Les flux échangés entre l’Europe et les Etats-Unis sont les plus élevés au monde. Dans ce contexte, il est indispensable de créer un cadre de protection solide entre ces deux zones et ce, pour la prospérité numérique.

Le 2 février dernier, de nombreuses entreprises américaines prenaient connaissance du nouveau cadre réglementaire qui doit réguler l'échange et la protection des données personnelles entre l’Union Européenne et les États-Unis

. Le Privacy Shield fait, à ce jour, toujours l’objet de nombreuses négociations entre le Groupe de Travail des 29, le gouvernement américain et la Commission Européenne. Et s’il représente une avancée, il n’est cependant pas encore considéré comme satisfaisant en son état actuel.  En parallèle, le Règlement Européen (le GDPR – General Data Protection Regulation) est entré en vigueur il y a quelques jours et celui-ci vient considérablement changer la donne. L’enjeu est maintenant pour les entreprises de s’y adapter au plus vite.

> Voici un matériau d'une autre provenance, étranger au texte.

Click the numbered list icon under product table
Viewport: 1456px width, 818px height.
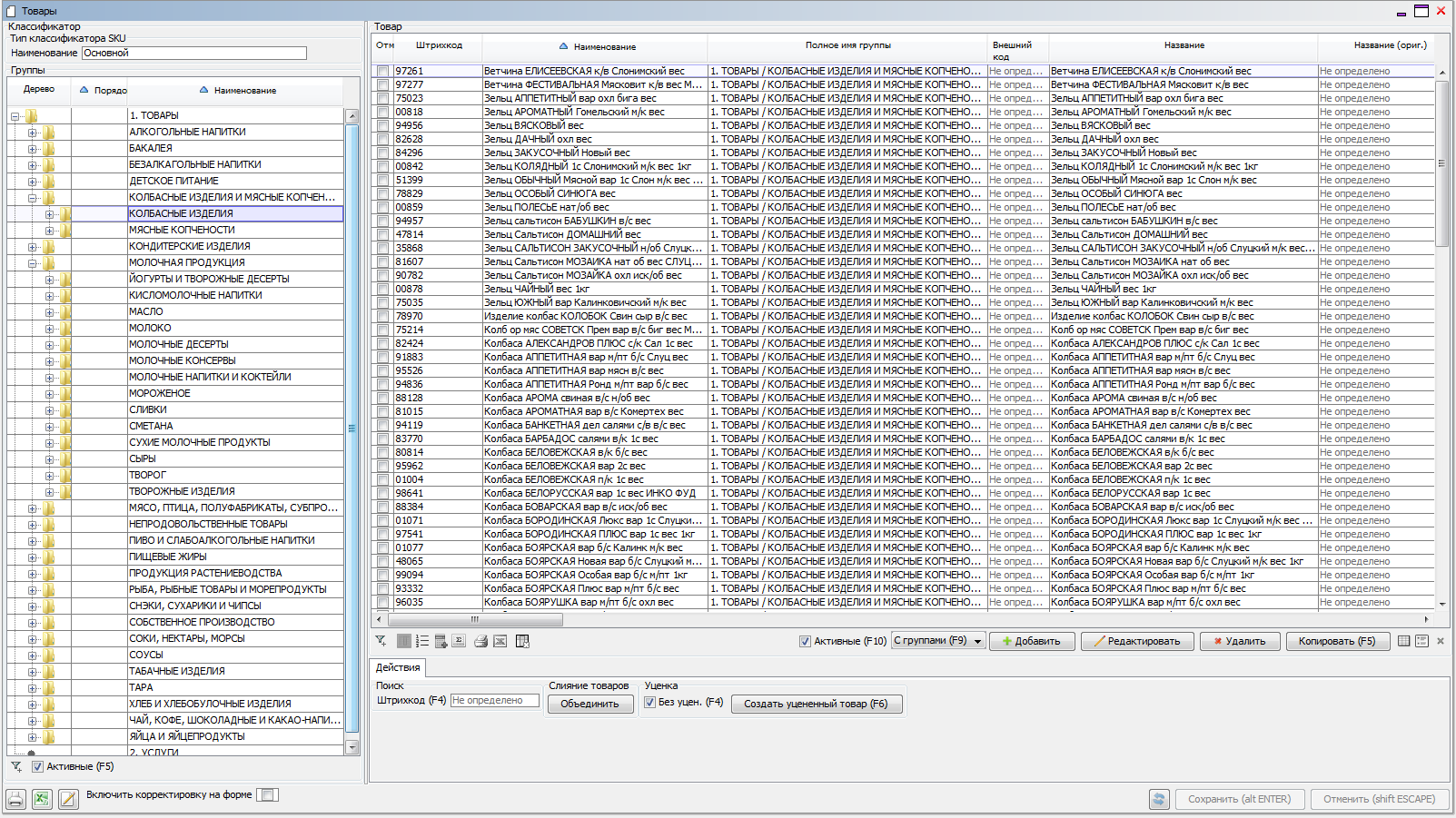[422, 641]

Selon une étude réalisée en 2014 par le service de Recherche du Congrès américain, les flux d’échanges de données entre les États-Unis et l'Europe sont les plus élevés au monde : quasiment deux fois supérieurs aux données échangées entre les États-Unis et l'Amérique latine, et 50% supérieurs aux flux de données entre les États-Unis et l'Asie. Dans ce contexte, il est primordial de maintenir entre ces deux zones géographiques un cadre de protection solide, au service de la croissance économique et de ce que l’on peut appeler la « prospérité numérique ».

En attendant une version plus robuste du Privacy Shield pour parvenir à cet objectif, le GDPR, lui, marque une nouvelle étape en matière de régulation et de restrictions pour les entreprises qui souhaitent poursuivre leurs activités avec l’UE. En effet, le règlement européen est sur le point de modifier les lois de l’ensemble des pays membres de l’UE sur la protection des données et donne force de loi aux Binding Corporate Rules, là où celles-ci n’étaient jusqu’à présent que fortement recommandées par le Groupe de Travail des 29. Les conséquences du non-respect du règlement européen sont très lourdes pour les entreprises puisque les pénalités peuvent aller jusqu’à 4% du CA global en cas d’infraction, ce qui devrait indubitablement attirer l’attention nécessaire à une mise en conformité rapide des entreprises.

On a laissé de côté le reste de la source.